• **Work required**
Every record that follows must be given again exactly.

Records shown: Begin

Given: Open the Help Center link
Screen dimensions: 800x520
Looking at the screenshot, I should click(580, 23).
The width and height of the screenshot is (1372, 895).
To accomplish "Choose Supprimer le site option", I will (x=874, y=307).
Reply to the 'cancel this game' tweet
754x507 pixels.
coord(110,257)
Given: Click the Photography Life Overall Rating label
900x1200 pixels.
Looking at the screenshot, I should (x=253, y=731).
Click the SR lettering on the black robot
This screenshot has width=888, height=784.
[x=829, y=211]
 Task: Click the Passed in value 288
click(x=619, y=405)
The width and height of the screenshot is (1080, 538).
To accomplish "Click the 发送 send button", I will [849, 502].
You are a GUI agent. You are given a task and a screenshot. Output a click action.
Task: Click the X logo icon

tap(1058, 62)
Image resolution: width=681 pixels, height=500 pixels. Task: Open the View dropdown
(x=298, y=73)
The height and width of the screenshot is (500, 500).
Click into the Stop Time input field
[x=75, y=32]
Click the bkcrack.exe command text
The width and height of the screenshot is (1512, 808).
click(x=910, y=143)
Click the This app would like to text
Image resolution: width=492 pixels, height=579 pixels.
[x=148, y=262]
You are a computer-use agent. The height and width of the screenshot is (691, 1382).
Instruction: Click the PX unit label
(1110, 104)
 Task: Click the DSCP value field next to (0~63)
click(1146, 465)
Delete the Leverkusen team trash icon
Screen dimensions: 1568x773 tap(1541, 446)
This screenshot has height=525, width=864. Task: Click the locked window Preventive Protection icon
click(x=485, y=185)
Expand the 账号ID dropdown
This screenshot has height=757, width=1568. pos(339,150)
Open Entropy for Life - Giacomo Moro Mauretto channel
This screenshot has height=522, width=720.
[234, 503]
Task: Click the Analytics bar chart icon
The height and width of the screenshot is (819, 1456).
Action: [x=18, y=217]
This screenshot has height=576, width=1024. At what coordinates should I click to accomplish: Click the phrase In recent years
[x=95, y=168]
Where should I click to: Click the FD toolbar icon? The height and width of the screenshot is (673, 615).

Records shown: End

• **Solution to this problem**
Given: Open the Help Center link
Screen dimensions: 800x520
Looking at the screenshot, I should click(580, 23).
The width and height of the screenshot is (1372, 895).
To accomplish "Choose Supprimer le site option", I will (x=874, y=307).
Reply to the 'cancel this game' tweet
754x507 pixels.
coord(110,257)
Given: Click the Photography Life Overall Rating label
900x1200 pixels.
Looking at the screenshot, I should (x=253, y=731).
Click the SR lettering on the black robot
This screenshot has width=888, height=784.
[x=829, y=211]
 Task: Click the Passed in value 288
click(x=619, y=405)
The width and height of the screenshot is (1080, 538).
To accomplish "Click the 发送 send button", I will [849, 502].
You are a GUI agent. You are given a task and a screenshot. Output a click action.
Task: Click the X logo icon

tap(1058, 62)
Image resolution: width=681 pixels, height=500 pixels. Task: Open the View dropdown
(x=298, y=73)
The height and width of the screenshot is (500, 500).
Click into the Stop Time input field
[x=75, y=32]
Click the bkcrack.exe command text
The width and height of the screenshot is (1512, 808).
click(x=910, y=143)
Click the This app would like to text
Image resolution: width=492 pixels, height=579 pixels.
[x=148, y=262]
You are a computer-use agent. The height and width of the screenshot is (691, 1382).
Instruction: Click the PX unit label
(1110, 104)
 Task: Click the DSCP value field next to (0~63)
click(1146, 465)
Delete the Leverkusen team trash icon
Screen dimensions: 1568x773 tap(1541, 446)
This screenshot has height=525, width=864. Task: Click the locked window Preventive Protection icon
click(x=485, y=185)
Expand the 账号ID dropdown
This screenshot has height=757, width=1568. pos(339,150)
Open Entropy for Life - Giacomo Moro Mauretto channel
This screenshot has height=522, width=720.
[234, 503]
Task: Click the Analytics bar chart icon
The height and width of the screenshot is (819, 1456).
Action: [x=18, y=217]
This screenshot has height=576, width=1024. At what coordinates should I click to accomplish: Click the phrase In recent years
[x=95, y=168]
Where should I click to: Click the FD toolbar icon? The height and width of the screenshot is (673, 615).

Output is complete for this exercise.